We may disclose your Personal Information to: Service Providers: - Stripe (payment processing) - governed by Stripe's privacy policy; - Supabase (database hosting) - data stored in Canada/US; - Email service providers (transactional emails only); - Google LLC (Google AdSense, Google Ads, Google Analytics 4) - processes data on our behalf for advertising and analytics, only for users who consent to the relevant cookies; - Meta Platforms, Inc. (Facebook Pixel) - processes data on our behalf for advertising, only for free-tier users who consent to advertising cookies. Participating Dealers: - Only when you submit a Seller Lead and provide express consent; - Limited to the information described in Section 4. Legal Requirements: - If required by law, court order, or regulatory authority; - To protect our legal rights or the safety of our users; - To investigate fraud or security incidents. Corporate Transactions: - If CARDAPS is involved in a merger, acquisition, or sale of assets, your Personal Information may be transferred to the acquiring entity. We will notify you and provide options before any such transfer. International Data Transfers: Some service providers process data outside Canada. Specifically: - Stripe and Supabase may process data in the United States; - Google operates globally and may process data in any country where it operates; - Meta processes data primarily in the United States. These transfers are governed by data processing agreements and applicable safeguards. See Section 10 for Quebec-specific provisions on cross-border data. We do not disclose Personal Information to: - Data brokers; - Any party for marketing purposes without your express consent. Our advertising partners (Google and Meta) receive limited data as described in Section 5 to display and measure ads on our behalf - this does not constitute selling, renting, or trading your information.

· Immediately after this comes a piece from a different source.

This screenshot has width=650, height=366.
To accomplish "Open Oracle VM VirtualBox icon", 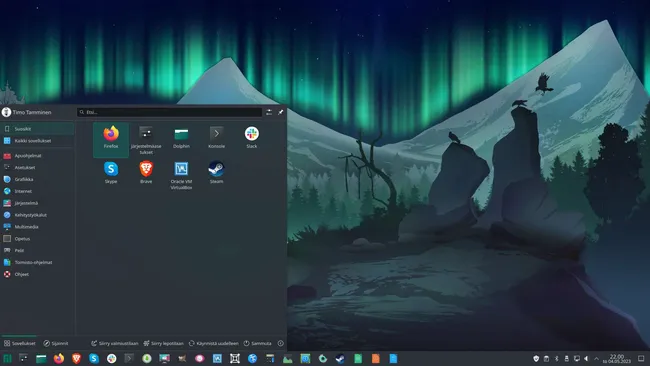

We implement industry-standard security measures to protect your Personal Information: - All data transmitted between your browser and our servers is encrypted using TLS/SSL; - Passwords are hashed using bcrypt (never stored in plain text); - Payment information is processed by Stripe (PCI DSS Level 1 compliant) and never touches our servers; - Database access is restricted by row-level security policies; - Employee access to Personal Information is limited to those who require it; - We conduct regular security reviews of our infrastructure. No system is 100% secure. While we take reasonable precautions, we cannot guarantee absolute security of your data. If we become aware of a security breach affecting your Personal Information, we will notify you and the appropriate regulatory authorities as required by law.

We retain your Personal Information only as long as necessary for the purposes described in this policy: - Active accounts: Information retained while your account is active; - Deleted accounts: Personal information deleted within 90 days of account deletion, except as required by law; - Seller Leads: Retained for 24 months, then anonymized or deleted; - Consent records: Retained for 36 months for CASL/Law 25 compliance; - Transaction records: Retained for 7 years as required by tax law; - Anonymized data: May be retained indefinitely for analytics and research. When we no longer need your Personal Information, we securely destroy, delete, or anonymize it.

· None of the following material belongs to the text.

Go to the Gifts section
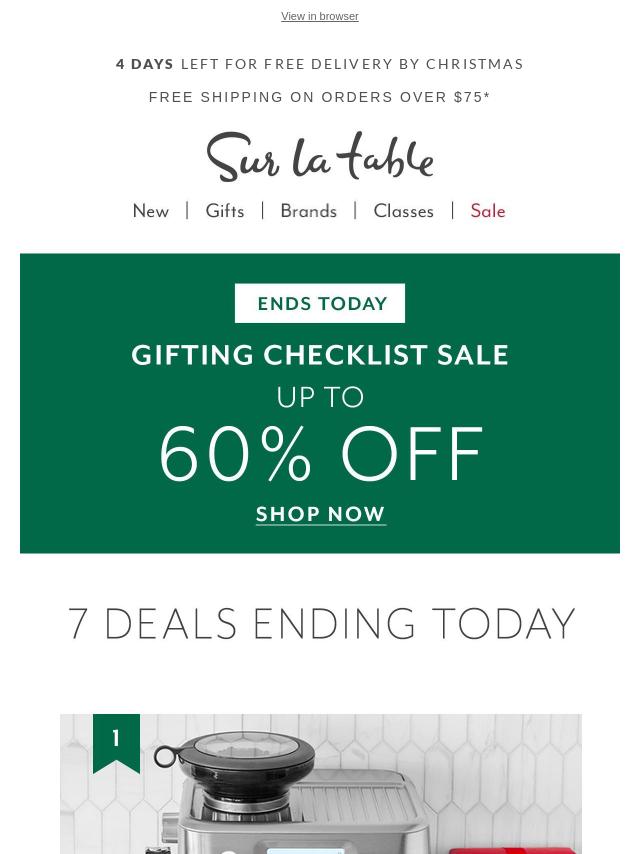The width and height of the screenshot is (640, 854). 225,211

You have the following rights regarding your Personal Information: Right of Access: You may request a copy of the Personal Information we hold about you. Right to Correction: You may request correction of inaccurate or incomplete information. Right to Deletion: You may request deletion of your Personal Information, subject to legal retention requirements (e.g., tax records). Right to Withdraw Consent: You may withdraw consent at any time for: - Marketing communications - click the unsubscribe link in any email, or contact us; - Advertising cookies - use our cookie preferences (link in page footer) to decline or revoke consent; - Analytics cookies - use our cookie preferences (link in page footer) to decline or revoke consent; - Seller Lead Program dealer contact - email privacy@cardaps.ca (note: information already shared with dealers will remain with them). Withdrawing consent for non-essential cookies does not affect your access to the Platform. Withdrawing consent for marketing communications may affect your ability to receive certain updates. Right to Data Portability: You may request your Personal Information in a structured, commonly used format (e.g., CSV, JSON). Right to Opt Out of Ad Personalization: If you are a free-tier user and you have consented to advertising cookies, you may opt out of personalized ads through our cookie preferences. You will still see advertising, but it will be based only on the content of the page you are viewing rather than your inferred interests. Paid subscribers do not see advertising and therefore this right does not apply. Right to File a Complaint: You may file a complaint with: - The Office of the Privacy Commissioner of Canada (priv.gc.ca); - The Commission d'acces a l'information du Quebec (cai.gouv.qc.ca) for Quebec residents. To exercise any of these rights, contact: privacy@cardaps.ca We will respond to access and deletion requests within 30 days.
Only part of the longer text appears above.